[STORED ROWS]
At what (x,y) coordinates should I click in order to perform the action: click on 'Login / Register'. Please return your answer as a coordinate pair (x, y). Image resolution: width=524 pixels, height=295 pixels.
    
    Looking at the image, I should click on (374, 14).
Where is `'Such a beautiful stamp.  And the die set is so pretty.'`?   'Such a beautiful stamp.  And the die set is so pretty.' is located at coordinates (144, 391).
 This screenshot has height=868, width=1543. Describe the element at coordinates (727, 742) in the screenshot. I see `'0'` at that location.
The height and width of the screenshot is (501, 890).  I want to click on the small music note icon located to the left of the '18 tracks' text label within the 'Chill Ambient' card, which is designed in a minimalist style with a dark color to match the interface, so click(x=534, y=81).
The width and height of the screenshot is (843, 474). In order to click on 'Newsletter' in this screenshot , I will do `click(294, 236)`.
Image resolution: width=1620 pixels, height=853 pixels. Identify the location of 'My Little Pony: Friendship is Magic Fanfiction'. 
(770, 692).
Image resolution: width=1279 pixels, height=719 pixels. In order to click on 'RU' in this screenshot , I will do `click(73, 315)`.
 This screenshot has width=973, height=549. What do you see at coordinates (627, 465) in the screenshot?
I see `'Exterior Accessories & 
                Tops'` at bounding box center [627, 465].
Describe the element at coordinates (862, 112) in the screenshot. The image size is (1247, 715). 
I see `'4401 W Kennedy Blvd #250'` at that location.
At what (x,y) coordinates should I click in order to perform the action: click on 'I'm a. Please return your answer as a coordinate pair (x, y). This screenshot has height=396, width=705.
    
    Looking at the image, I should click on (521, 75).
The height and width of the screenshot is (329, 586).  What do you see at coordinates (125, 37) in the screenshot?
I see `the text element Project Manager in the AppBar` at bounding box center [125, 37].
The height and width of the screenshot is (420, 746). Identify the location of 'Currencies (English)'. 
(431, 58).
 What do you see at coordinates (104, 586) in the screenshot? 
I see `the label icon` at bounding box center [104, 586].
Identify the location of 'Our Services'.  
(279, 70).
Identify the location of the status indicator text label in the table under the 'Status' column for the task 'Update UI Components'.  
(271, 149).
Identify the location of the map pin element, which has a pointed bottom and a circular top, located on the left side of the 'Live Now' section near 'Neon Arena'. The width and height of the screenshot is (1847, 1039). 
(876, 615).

[EXERCISE TASK] Rewrite the records above, substituting "Locate" for each occurrence of "Identify the location of" and leaving everything else unchanged.

[RESULT OF THE EXERCISE]
At what (x,y) coordinates should I click in order to perform the action: click on 'Login / Register'. Please return your answer as a coordinate pair (x, y). Image resolution: width=524 pixels, height=295 pixels.
    
    Looking at the image, I should click on (374, 14).
Where is `'Such a beautiful stamp.  And the die set is so pretty.'`?   'Such a beautiful stamp.  And the die set is so pretty.' is located at coordinates (144, 391).
 This screenshot has height=868, width=1543. Describe the element at coordinates (727, 742) in the screenshot. I see `'0'` at that location.
The height and width of the screenshot is (501, 890).  I want to click on the small music note icon located to the left of the '18 tracks' text label within the 'Chill Ambient' card, which is designed in a minimalist style with a dark color to match the interface, so click(x=534, y=81).
The width and height of the screenshot is (843, 474). In order to click on 'Newsletter' in this screenshot , I will do `click(294, 236)`.
Image resolution: width=1620 pixels, height=853 pixels. Locate 'My Little Pony: Friendship is Magic Fanfiction'. 
(770, 692).
Image resolution: width=1279 pixels, height=719 pixels. In order to click on 'RU' in this screenshot , I will do `click(73, 315)`.
 This screenshot has width=973, height=549. What do you see at coordinates (627, 465) in the screenshot?
I see `'Exterior Accessories & 
                Tops'` at bounding box center [627, 465].
Describe the element at coordinates (862, 112) in the screenshot. The image size is (1247, 715). 
I see `'4401 W Kennedy Blvd #250'` at that location.
At what (x,y) coordinates should I click in order to perform the action: click on 'I'm a. Please return your answer as a coordinate pair (x, y). This screenshot has height=396, width=705.
    
    Looking at the image, I should click on (521, 75).
The height and width of the screenshot is (329, 586).  What do you see at coordinates (125, 37) in the screenshot?
I see `the text element Project Manager in the AppBar` at bounding box center [125, 37].
The height and width of the screenshot is (420, 746). Locate 'Currencies (English)'. 
(431, 58).
 What do you see at coordinates (104, 586) in the screenshot? 
I see `the label icon` at bounding box center [104, 586].
Locate 'Our Services'.  
(279, 70).
Locate the status indicator text label in the table under the 'Status' column for the task 'Update UI Components'.  
(271, 149).
Locate the map pin element, which has a pointed bottom and a circular top, located on the left side of the 'Live Now' section near 'Neon Arena'. The width and height of the screenshot is (1847, 1039). 
(876, 615).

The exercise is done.